- _Collected data_

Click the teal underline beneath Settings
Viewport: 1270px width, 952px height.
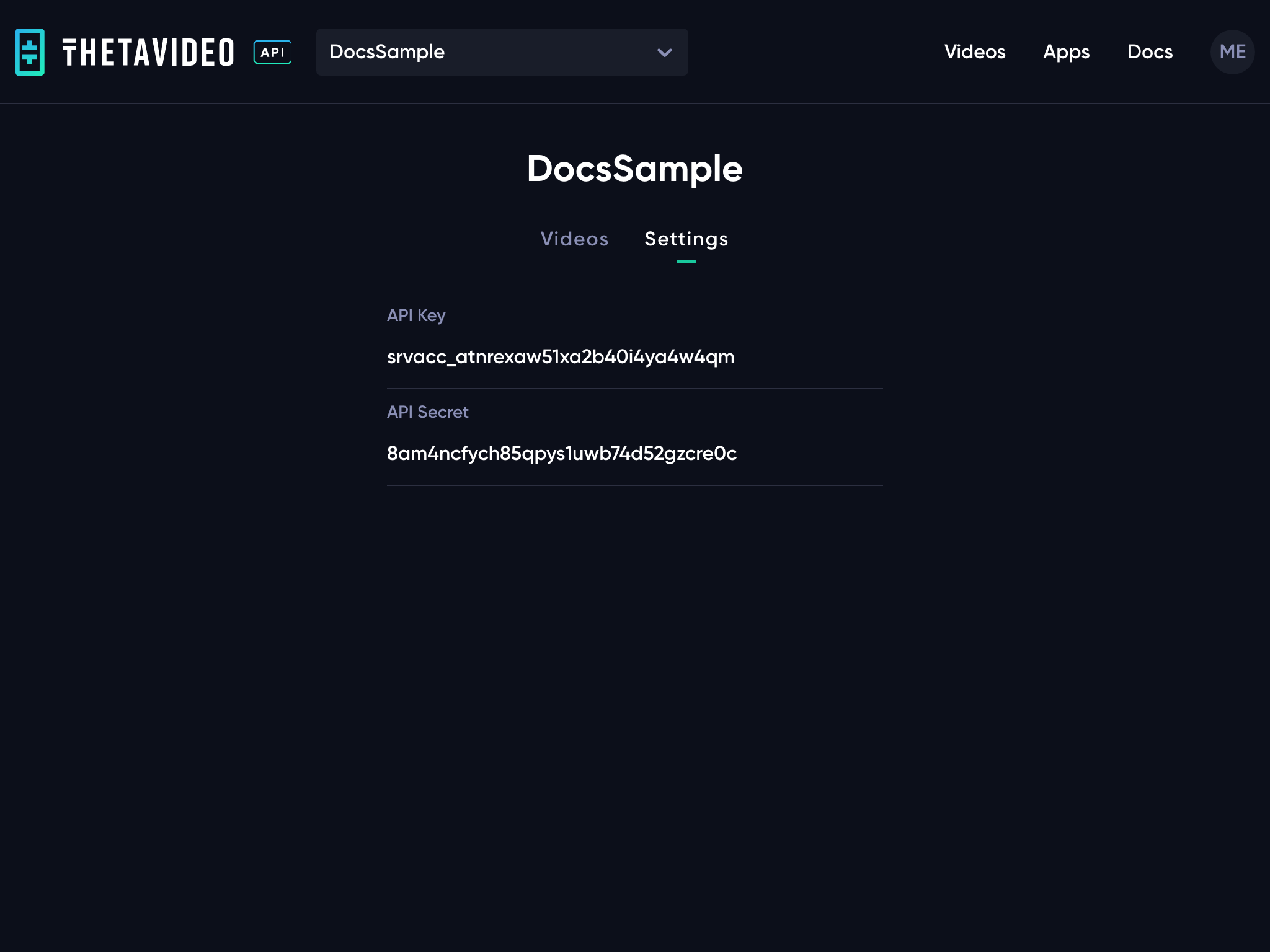pos(686,262)
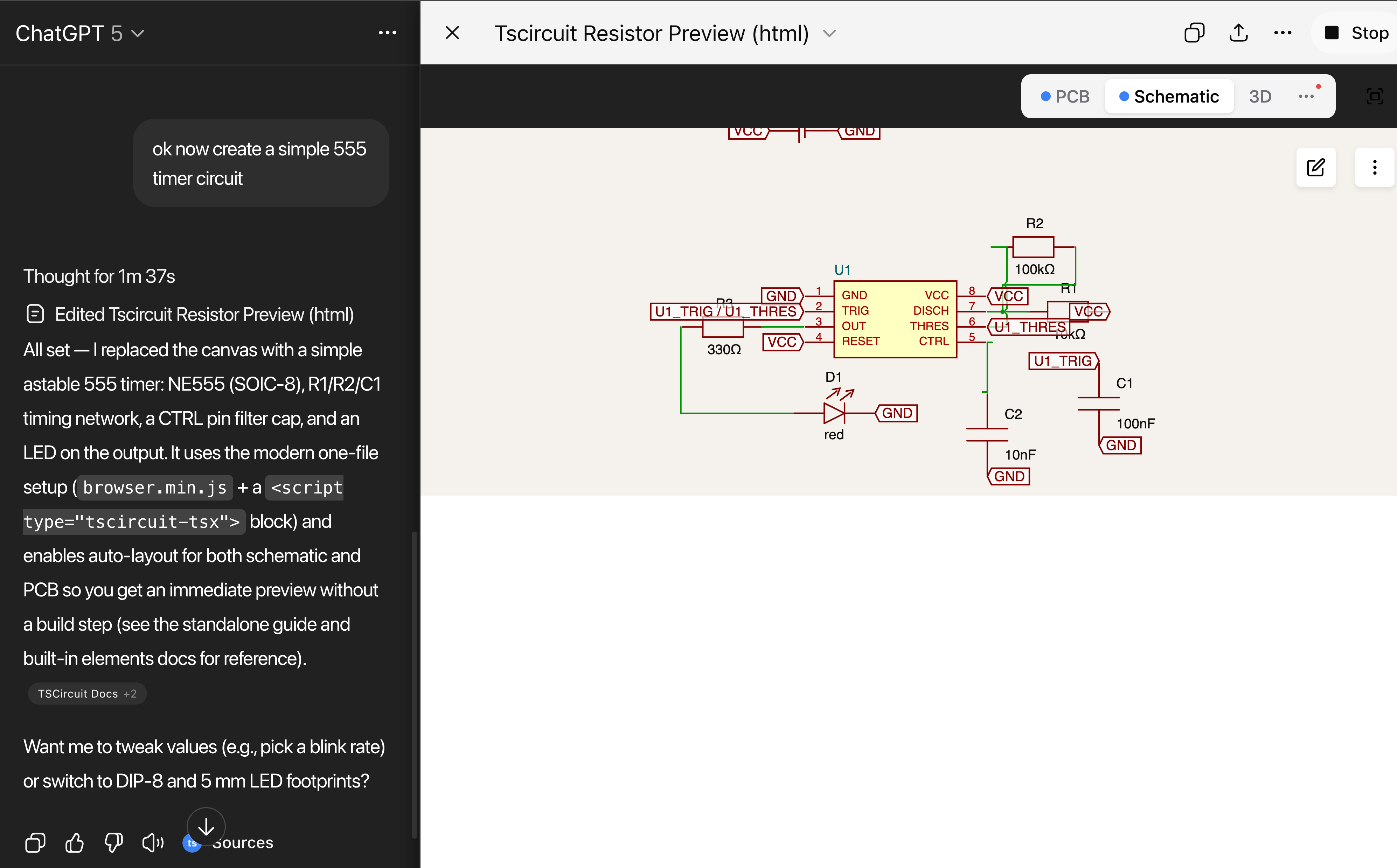Switch to the PCB view tab
This screenshot has width=1397, height=868.
tap(1065, 97)
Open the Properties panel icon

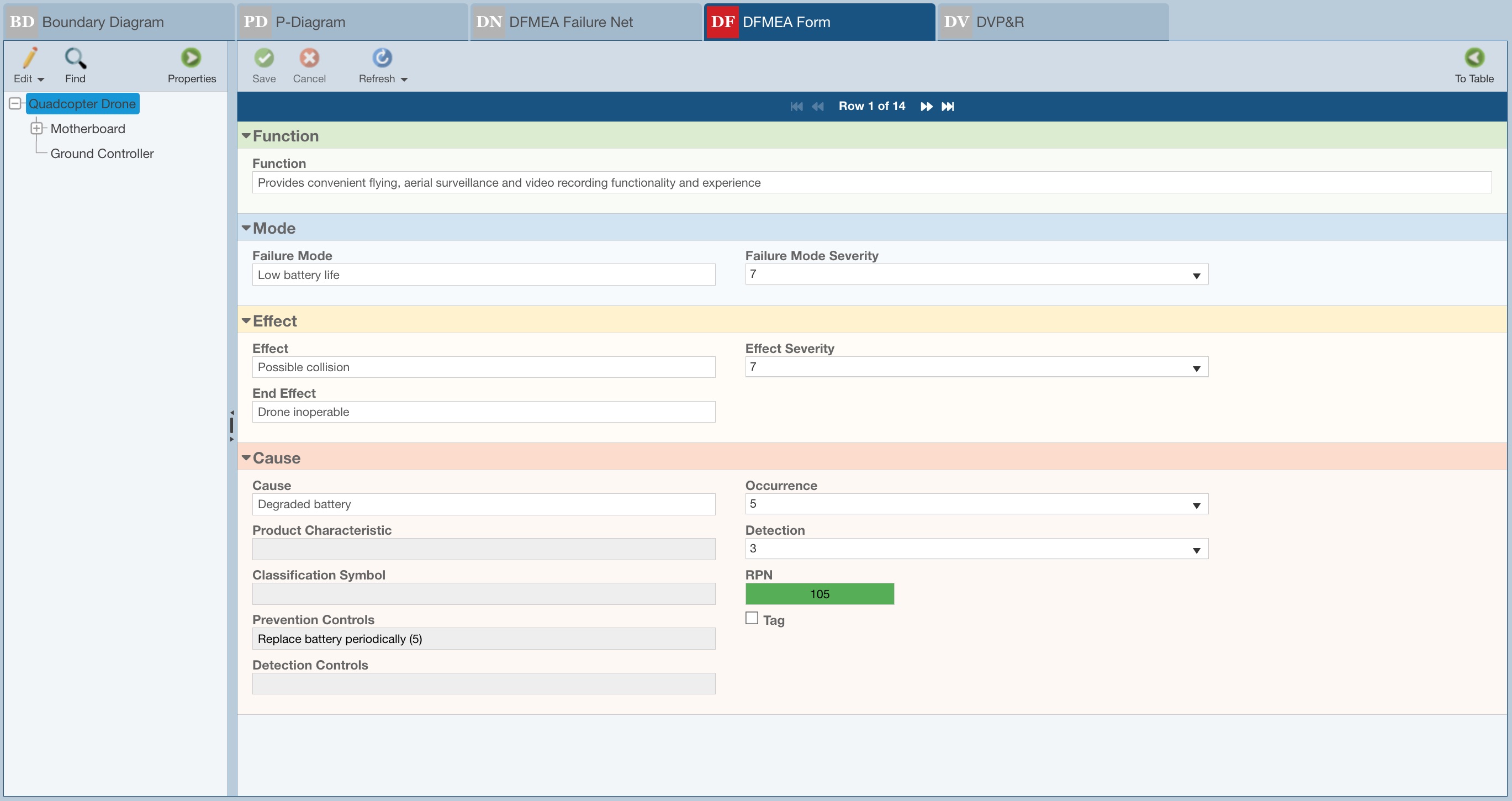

- _What needs to be done_
Word for word, print all of the data; skip the pictures.

- _The completed task_
Click the teal underline beneath Settings
Viewport: 1270px width, 952px height.
pos(686,262)
Switch to the PCB view tab
This screenshot has width=1397, height=868.
tap(1065, 97)
Open the Properties panel icon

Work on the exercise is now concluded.